Bill Coan on Social Distancing and Sanitation Hurdles
Grab your hand sanitizer; we’re about to discuss the cleansing issues that Disney faces. The Walt Disney Company and its theme parks have always been miles above the rest when it comes to sanitation, cleaning, and maintaining a polished image. As guests are concerned about personal health in the face of this pandemic, cleaning measures across the board need to be elevated. Bill Coan notes that until a solid vaccine for COVID-19 is available, Disney will have to continue to jump the hurdle of “how do we get Guests back into the park in regular numbers?”

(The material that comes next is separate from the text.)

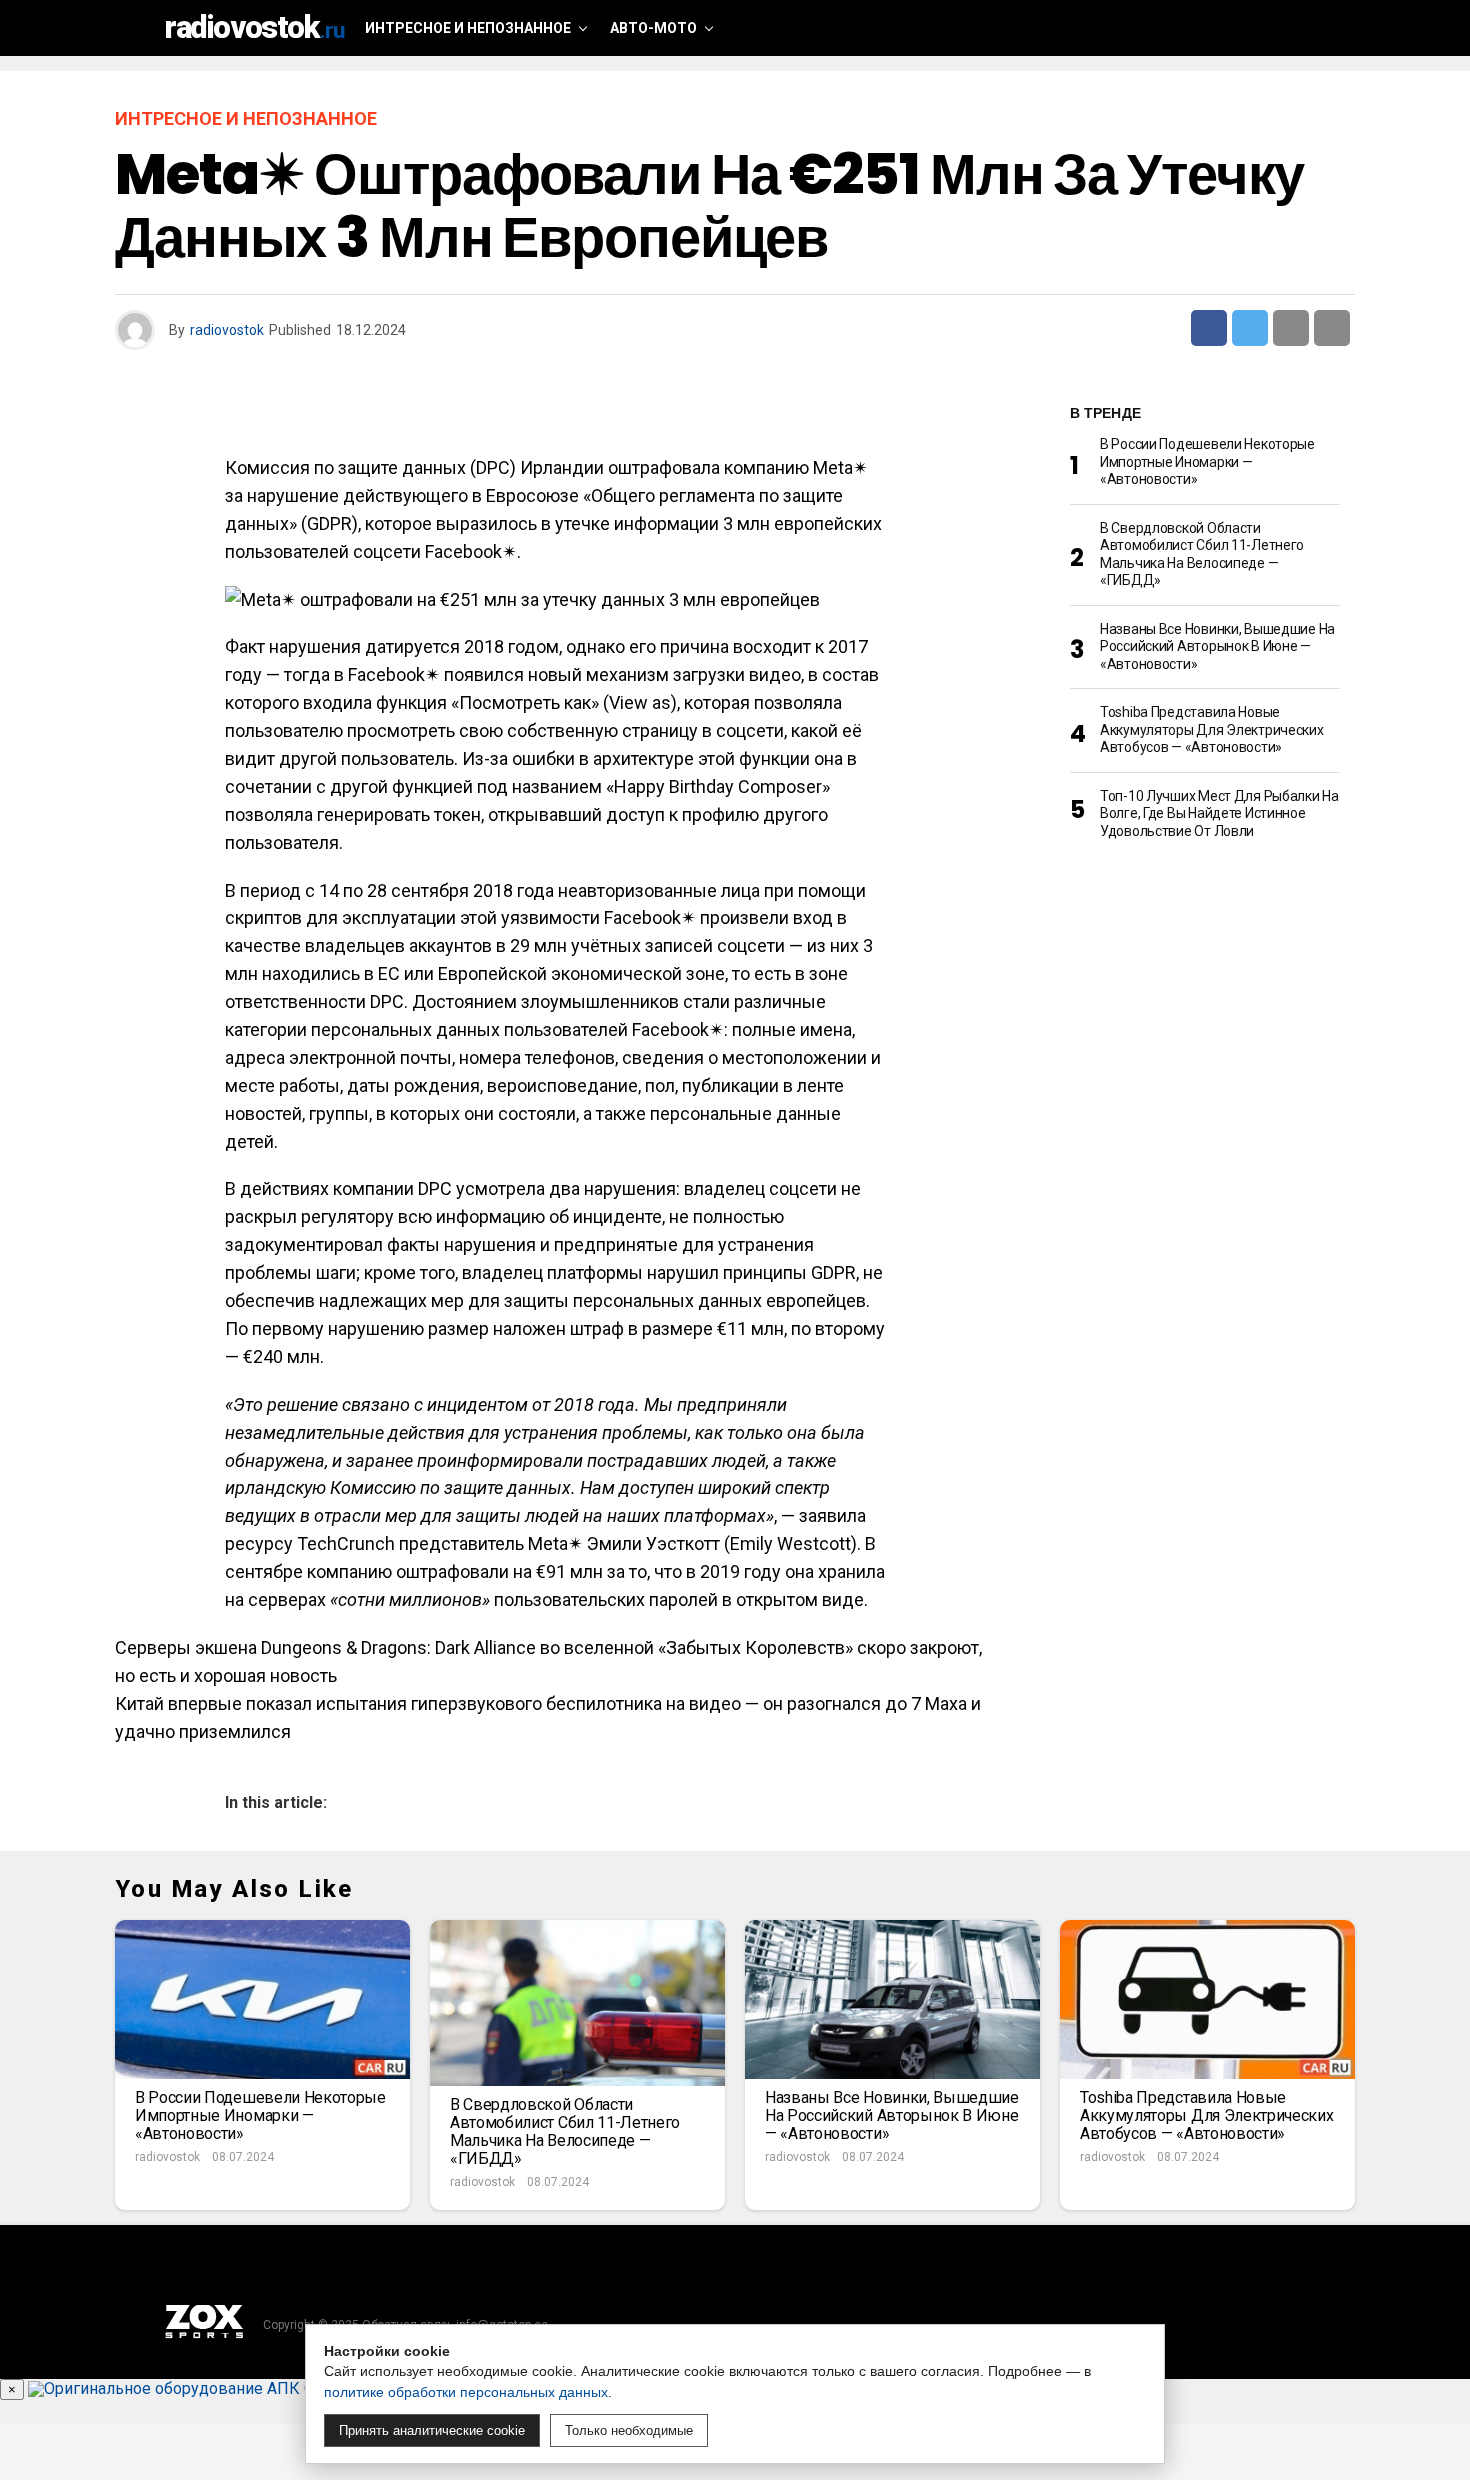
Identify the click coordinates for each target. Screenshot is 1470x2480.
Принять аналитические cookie (432, 2430)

Coan again points to the pre-visit marketing efforts that Disney will have to relate to their locals, Annual Passholders, and new Guests. Park-goers will need to walk into the park and SEE what Disney is doing to keep them safe as well as gleaning from pre-visit marketing what will be done. If that means increased washing, sanitizing, restaurant spacing, or even facial masks, Disney will need to pay attention to that.
The sanitation measures themselves still have lots of variables. Former Imagineer and now-consultant Coan surmises that new technologies and inventions will solve a lot of problems. New UV wands and sterilization items will be more effective in speedily and safely sanitizing ride vehicles between runs rather than hand wiping with Lysol wipes. Of course, retraining employees with these new measures will take time, but it’s important!

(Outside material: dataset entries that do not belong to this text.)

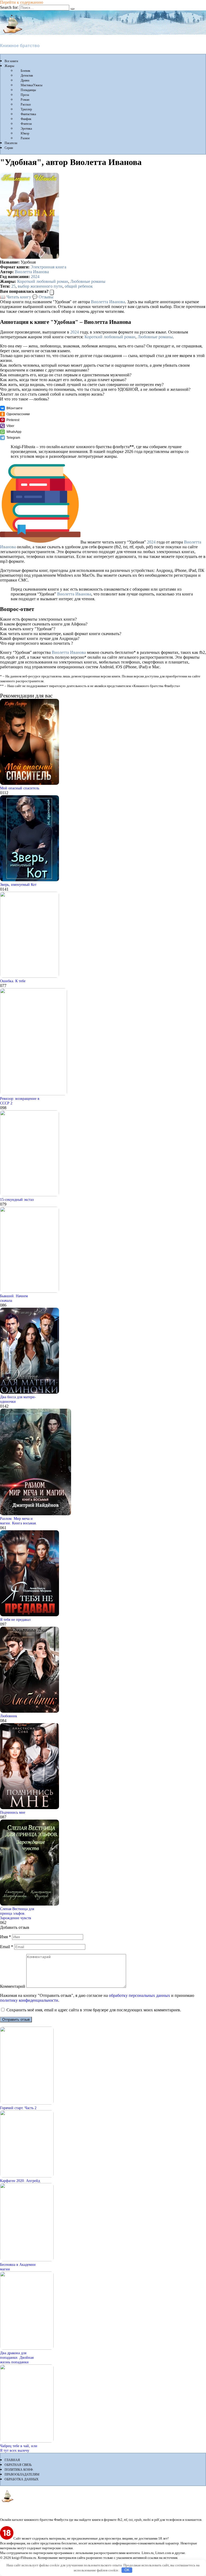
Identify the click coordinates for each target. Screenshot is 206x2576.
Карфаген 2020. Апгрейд (20, 2180)
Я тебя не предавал (15, 1619)
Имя (5, 1936)
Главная (12, 2460)
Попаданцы (28, 90)
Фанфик (26, 119)
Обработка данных (22, 2479)
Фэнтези (26, 124)
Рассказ (26, 104)
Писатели (11, 143)
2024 (35, 276)
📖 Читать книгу (15, 297)
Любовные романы (87, 281)
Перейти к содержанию (21, 2)
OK (127, 2570)
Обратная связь (18, 2465)
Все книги (11, 61)
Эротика (26, 128)
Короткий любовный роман (42, 281)
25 (13, 286)
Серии (9, 148)
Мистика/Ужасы (31, 85)
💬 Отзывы (42, 297)
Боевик (25, 71)
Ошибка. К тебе (12, 981)
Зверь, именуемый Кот (18, 884)
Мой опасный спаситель (19, 788)
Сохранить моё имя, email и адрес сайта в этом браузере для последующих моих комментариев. (93, 2010)
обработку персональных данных (139, 1995)
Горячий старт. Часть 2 (18, 2108)
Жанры (9, 66)
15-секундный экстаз (17, 1199)
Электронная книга (48, 267)
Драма (25, 80)
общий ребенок (79, 286)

Health screening may take the forefront in bag check lines or in the security centers. Temperature checks (and also antibody checks, if we ever get that far) may be of use, as well. But perhaps removing fingerprint checks or continuing to offer and require hand sanitation will be effective, too. Do employees wear masks, or do Guests wear them too? This has certainly been on our minds since the CDC recommended the general public wears masks when outside of the home.
While there is still time for Disney to create its official plan and spread the news on the Parks reopening, we will still naturally wonder what we can expect in the upcoming months. As vacation planners and Park enthusiasts, we’re beyond Alice-curious. Thank you to Bill Coan for giving us much-needed insight as we count our un-birthdays until we can once again walk in our Wonderland.